> **WHAT YOU WILL DO**: Exactly as shown, give the full listing again.

> **SUPPLIED RECORDS**:
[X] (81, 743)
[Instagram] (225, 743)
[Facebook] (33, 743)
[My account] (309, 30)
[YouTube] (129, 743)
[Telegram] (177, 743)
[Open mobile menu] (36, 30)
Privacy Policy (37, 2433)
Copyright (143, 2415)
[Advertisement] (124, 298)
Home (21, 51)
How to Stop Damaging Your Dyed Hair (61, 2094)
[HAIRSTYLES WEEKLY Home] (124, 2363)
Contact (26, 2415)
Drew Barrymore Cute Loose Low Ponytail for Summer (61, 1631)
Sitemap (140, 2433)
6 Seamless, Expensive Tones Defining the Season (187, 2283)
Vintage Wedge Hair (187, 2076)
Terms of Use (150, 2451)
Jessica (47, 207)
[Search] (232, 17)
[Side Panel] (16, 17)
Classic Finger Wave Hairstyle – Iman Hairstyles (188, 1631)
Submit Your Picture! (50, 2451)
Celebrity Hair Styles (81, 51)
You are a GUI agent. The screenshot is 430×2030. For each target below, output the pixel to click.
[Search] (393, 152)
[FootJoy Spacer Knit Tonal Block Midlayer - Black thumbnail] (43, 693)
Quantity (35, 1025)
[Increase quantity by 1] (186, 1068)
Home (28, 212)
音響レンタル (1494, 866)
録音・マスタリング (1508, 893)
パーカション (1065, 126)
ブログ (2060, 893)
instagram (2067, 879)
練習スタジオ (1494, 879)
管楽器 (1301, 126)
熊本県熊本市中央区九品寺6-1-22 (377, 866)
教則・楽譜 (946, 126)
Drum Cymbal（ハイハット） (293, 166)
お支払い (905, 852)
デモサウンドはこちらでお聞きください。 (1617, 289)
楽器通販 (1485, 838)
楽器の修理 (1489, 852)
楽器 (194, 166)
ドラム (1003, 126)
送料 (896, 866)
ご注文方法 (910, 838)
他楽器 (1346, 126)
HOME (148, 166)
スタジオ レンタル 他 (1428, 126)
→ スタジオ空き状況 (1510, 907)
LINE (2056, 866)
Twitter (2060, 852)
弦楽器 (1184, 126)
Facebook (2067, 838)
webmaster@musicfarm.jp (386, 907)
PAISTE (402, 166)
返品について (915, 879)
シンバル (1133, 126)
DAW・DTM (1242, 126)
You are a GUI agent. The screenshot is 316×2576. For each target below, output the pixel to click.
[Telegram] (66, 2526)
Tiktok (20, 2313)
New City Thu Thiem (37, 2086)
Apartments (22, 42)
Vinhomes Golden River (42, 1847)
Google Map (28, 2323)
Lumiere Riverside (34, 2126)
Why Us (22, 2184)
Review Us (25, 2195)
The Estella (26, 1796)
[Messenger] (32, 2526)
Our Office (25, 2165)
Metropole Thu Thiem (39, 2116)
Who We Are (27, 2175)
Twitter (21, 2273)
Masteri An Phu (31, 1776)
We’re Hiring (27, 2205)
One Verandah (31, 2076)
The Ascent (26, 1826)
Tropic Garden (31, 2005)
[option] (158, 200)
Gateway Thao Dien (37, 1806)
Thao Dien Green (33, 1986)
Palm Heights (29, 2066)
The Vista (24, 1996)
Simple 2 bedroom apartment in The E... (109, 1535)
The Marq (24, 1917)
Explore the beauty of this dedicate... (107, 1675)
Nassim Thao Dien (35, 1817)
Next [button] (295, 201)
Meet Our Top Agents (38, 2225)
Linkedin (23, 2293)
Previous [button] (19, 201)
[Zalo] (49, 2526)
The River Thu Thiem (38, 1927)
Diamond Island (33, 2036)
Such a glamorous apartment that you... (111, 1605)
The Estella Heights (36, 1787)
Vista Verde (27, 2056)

> **WRITTEN RESPONSE**:
[X] (81, 743)
[Instagram] (225, 743)
[Facebook] (33, 743)
[My account] (309, 30)
[YouTube] (129, 743)
[Telegram] (177, 743)
[Open mobile menu] (36, 30)
Privacy Policy (37, 2433)
Copyright (143, 2415)
[Advertisement] (124, 298)
Home (21, 51)
How to Stop Damaging Your Dyed Hair (61, 2094)
[HAIRSTYLES WEEKLY Home] (124, 2363)
Contact (26, 2415)
Drew Barrymore Cute Loose Low Ponytail for Summer (61, 1631)
Sitemap (140, 2433)
6 Seamless, Expensive Tones Defining the Season (187, 2283)
Vintage Wedge Hair (187, 2076)
Terms of Use (150, 2451)
Jessica (47, 207)
[Search] (232, 17)
[Side Panel] (16, 17)
Classic Finger Wave Hairstyle – Iman Hairstyles (188, 1631)
Submit Your Picture! (50, 2451)
Celebrity Hair Styles (81, 51)
You are a GUI agent. The screenshot is 430×2030. For each target below, output the pixel to click.
[Search] (393, 152)
[FootJoy Spacer Knit Tonal Block Midlayer - Black thumbnail] (43, 693)
Quantity (35, 1025)
[Increase quantity by 1] (186, 1068)
Home (28, 212)
音響レンタル (1494, 866)
録音・マスタリング (1508, 893)
パーカション (1065, 126)
ブログ (2060, 893)
instagram (2067, 879)
練習スタジオ (1494, 879)
管楽器 (1301, 126)
熊本県熊本市中央区九品寺6-1-22 (377, 866)
教則・楽譜 (946, 126)
Drum Cymbal（ハイハット） (293, 166)
お支払い (905, 852)
デモサウンドはこちらでお聞きください。 (1617, 289)
楽器通販 (1485, 838)
楽器の修理 (1489, 852)
楽器 (194, 166)
ドラム (1003, 126)
送料 (896, 866)
ご注文方法 (910, 838)
他楽器 (1346, 126)
HOME (148, 166)
スタジオ レンタル 他 (1428, 126)
→ スタジオ空き状況 (1510, 907)
LINE (2056, 866)
Twitter (2060, 852)
弦楽器 (1184, 126)
Facebook (2067, 838)
webmaster@musicfarm.jp (386, 907)
PAISTE (402, 166)
返品について (915, 879)
シンバル (1133, 126)
DAW・DTM (1242, 126)
You are a GUI agent. The screenshot is 316×2576. For each target below, output the pixel to click.
[Telegram] (66, 2526)
Tiktok (20, 2313)
New City Thu Thiem (37, 2086)
Apartments (22, 42)
Vinhomes Golden River (42, 1847)
Google Map (28, 2323)
Lumiere Riverside (34, 2126)
Why Us (22, 2184)
Review Us (25, 2195)
The Estella (26, 1796)
[Messenger] (32, 2526)
Our Office (25, 2165)
Metropole Thu Thiem (39, 2116)
Who We Are (27, 2175)
Twitter (21, 2273)
Masteri An Phu (31, 1776)
We’re Hiring (27, 2205)
One Verandah (31, 2076)
The Ascent (26, 1826)
Tropic Garden (31, 2005)
[option] (158, 200)
Gateway Thao Dien (37, 1806)
Thao Dien Green (33, 1986)
Palm Heights (29, 2066)
The Vista (24, 1996)
Simple 2 bedroom apartment in The E... (109, 1535)
The Marq (24, 1917)
Explore the beauty of this dedicate... (107, 1675)
Nassim Thao Dien (35, 1817)
Next [button] (295, 201)
Meet Our Top Agents (38, 2225)
Linkedin (23, 2293)
Previous [button] (19, 201)
[Zalo] (49, 2526)
The River Thu Thiem (38, 1927)
Diamond Island (33, 2036)
Such a glamorous apartment that you... (111, 1605)
The Estella Heights (36, 1787)
Vista Verde (27, 2056)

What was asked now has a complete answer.